Various intersegmental plane detecting methods were developed recently. Generally, the majority of them is in agreement with the “hilum first, fissure last” technique, which is frequently applied when incomplete interlobar fissure is encountered in a lobectomy. Different from Nakanishi et al., who used intravenous indocyanine green (ICG) with fluorescence imaging [2] to recognize intersegmental plane, IDT [5] is routinely performed in our center. IDT is able to distinctly delineate the proper intersegmental plane in about 10 min, bears no risk of anaphylactic reaction and doesn’t require fluorescence imaging.

Evidence has been gathering suggesting the non-inferiority of segmentectomy comparing to lobectomy in early-stage NSCLC provided that margin handling and lymph node harvesting be executed properly [6, 7]. Therefore, the apical-posterior segmentectomy with systemic lymph node sampling was deemed the procedure of choice for this patient.
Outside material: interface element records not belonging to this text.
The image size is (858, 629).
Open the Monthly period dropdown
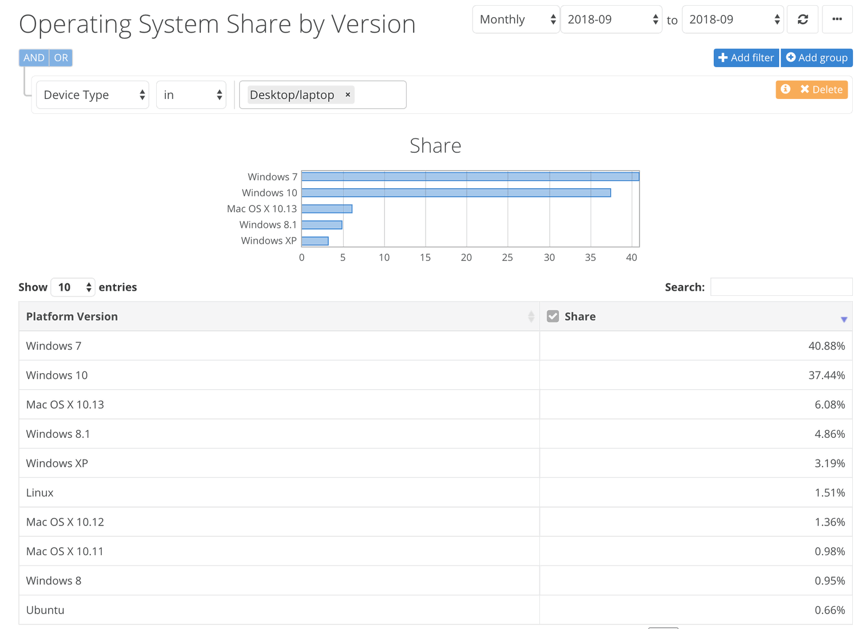(515, 19)
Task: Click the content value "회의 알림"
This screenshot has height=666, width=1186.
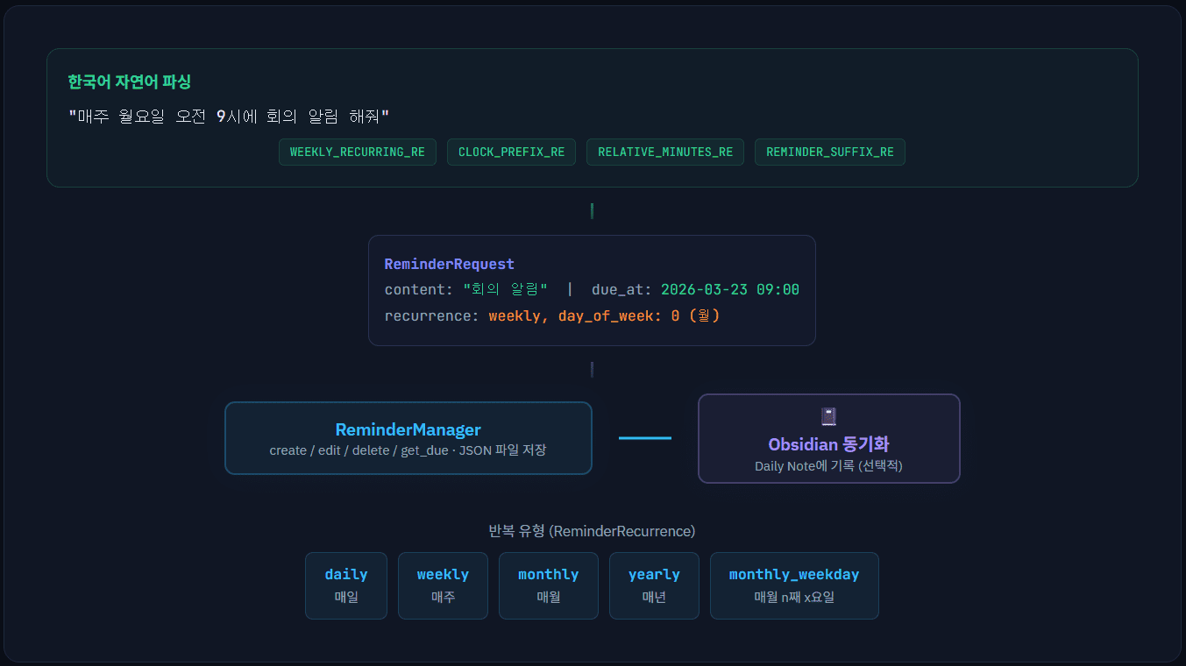Action: (x=505, y=289)
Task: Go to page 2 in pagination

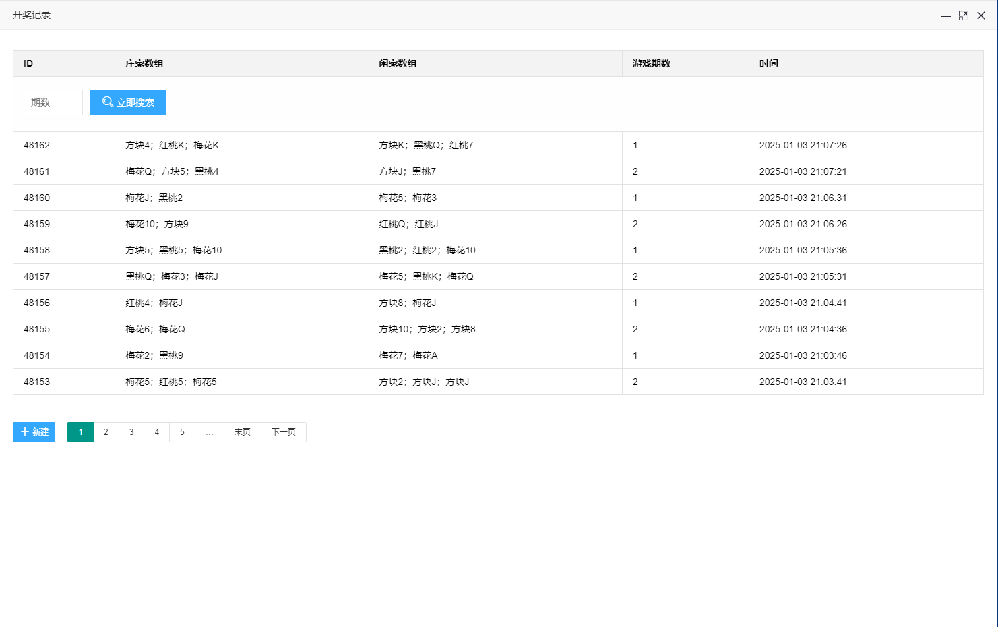Action: [106, 432]
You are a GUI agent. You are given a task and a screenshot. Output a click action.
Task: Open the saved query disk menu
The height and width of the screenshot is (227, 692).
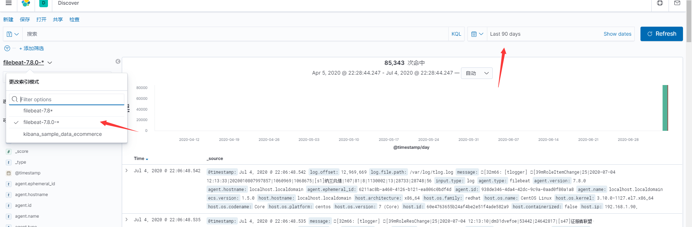13,34
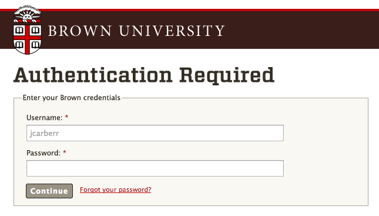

We would also like to recommend performing intraoperative frozen section for the resected specimen to rule out more aggressive subtypes of adenocarcinoma, for segmentectomy may not be adequate for those subtypes [8].

In conclusion, the variations of major pulmonary structures warrant particular attention. An appropriate way to address rare abnormalities is to routinize preoperative 3D-CTBA for segmentectomy and other parenchyma resection with anatomic variation. Surgeons must stay aware of both the common and uncommon patterns of bronchus and pulmonary vessels.